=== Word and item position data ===
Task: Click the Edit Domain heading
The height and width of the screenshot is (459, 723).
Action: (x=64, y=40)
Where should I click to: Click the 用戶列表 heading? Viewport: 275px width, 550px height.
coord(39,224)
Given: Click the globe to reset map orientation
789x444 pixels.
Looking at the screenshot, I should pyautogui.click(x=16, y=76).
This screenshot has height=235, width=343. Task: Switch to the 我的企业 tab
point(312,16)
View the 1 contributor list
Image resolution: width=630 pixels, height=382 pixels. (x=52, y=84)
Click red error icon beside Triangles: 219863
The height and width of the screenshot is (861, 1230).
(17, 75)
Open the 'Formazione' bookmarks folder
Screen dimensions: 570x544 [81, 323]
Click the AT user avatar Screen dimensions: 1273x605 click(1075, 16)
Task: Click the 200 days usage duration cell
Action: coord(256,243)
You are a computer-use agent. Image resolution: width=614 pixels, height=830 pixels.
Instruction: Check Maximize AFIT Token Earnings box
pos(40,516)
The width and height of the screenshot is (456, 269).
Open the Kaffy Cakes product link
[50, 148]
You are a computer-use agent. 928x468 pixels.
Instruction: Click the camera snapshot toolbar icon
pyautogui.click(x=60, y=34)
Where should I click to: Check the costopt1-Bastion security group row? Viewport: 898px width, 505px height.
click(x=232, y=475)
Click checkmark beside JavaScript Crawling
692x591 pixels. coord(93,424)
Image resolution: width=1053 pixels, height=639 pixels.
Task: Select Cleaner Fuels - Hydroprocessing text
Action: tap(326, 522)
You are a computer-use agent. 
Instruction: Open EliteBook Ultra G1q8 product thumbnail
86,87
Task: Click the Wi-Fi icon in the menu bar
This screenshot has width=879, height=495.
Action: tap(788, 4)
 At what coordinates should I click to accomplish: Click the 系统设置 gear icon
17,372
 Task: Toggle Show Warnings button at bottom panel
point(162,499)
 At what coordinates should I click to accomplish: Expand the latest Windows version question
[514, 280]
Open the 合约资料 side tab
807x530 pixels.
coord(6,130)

=== What to do ===
Rewrite all of the items above with "Instruction" changed to "Command" wherever it occurs, and leave everything else as it is.

=== Task solution ===
Task: Click the Edit Domain heading
The height and width of the screenshot is (459, 723).
Action: (x=64, y=40)
Where should I click to: Click the 用戶列表 heading? Viewport: 275px width, 550px height.
coord(39,224)
Given: Click the globe to reset map orientation
789x444 pixels.
Looking at the screenshot, I should pyautogui.click(x=16, y=76).
This screenshot has height=235, width=343. Task: Switch to the 我的企业 tab
point(312,16)
View the 1 contributor list
Image resolution: width=630 pixels, height=382 pixels. (x=52, y=84)
Click red error icon beside Triangles: 219863
The height and width of the screenshot is (861, 1230).
(17, 75)
Open the 'Formazione' bookmarks folder
Screen dimensions: 570x544 [81, 323]
Click the AT user avatar Screen dimensions: 1273x605 click(1075, 16)
Task: Click the 200 days usage duration cell
Action: coord(256,243)
You are a computer-use agent. Image resolution: width=614 pixels, height=830 pixels.
Command: Check Maximize AFIT Token Earnings box
pos(40,516)
The width and height of the screenshot is (456, 269).
Open the Kaffy Cakes product link
[50, 148]
You are a computer-use agent. 928x468 pixels.
Command: Click the camera snapshot toolbar icon
pyautogui.click(x=60, y=34)
Where should I click to: Check the costopt1-Bastion security group row? Viewport: 898px width, 505px height.
click(x=232, y=475)
Click checkmark beside JavaScript Crawling
692x591 pixels. coord(93,424)
Image resolution: width=1053 pixels, height=639 pixels.
Task: Select Cleaner Fuels - Hydroprocessing text
Action: tap(326, 522)
You are a computer-use agent. 
Command: Open EliteBook Ultra G1q8 product thumbnail
86,87
Task: Click the Wi-Fi icon in the menu bar
This screenshot has width=879, height=495.
Action: tap(788, 4)
 At what coordinates should I click to accomplish: Click the 系统设置 gear icon
17,372
 Task: Toggle Show Warnings button at bottom panel
point(162,499)
 At what coordinates should I click to accomplish: Expand the latest Windows version question
[514, 280]
Open the 合约资料 side tab
807x530 pixels.
coord(6,130)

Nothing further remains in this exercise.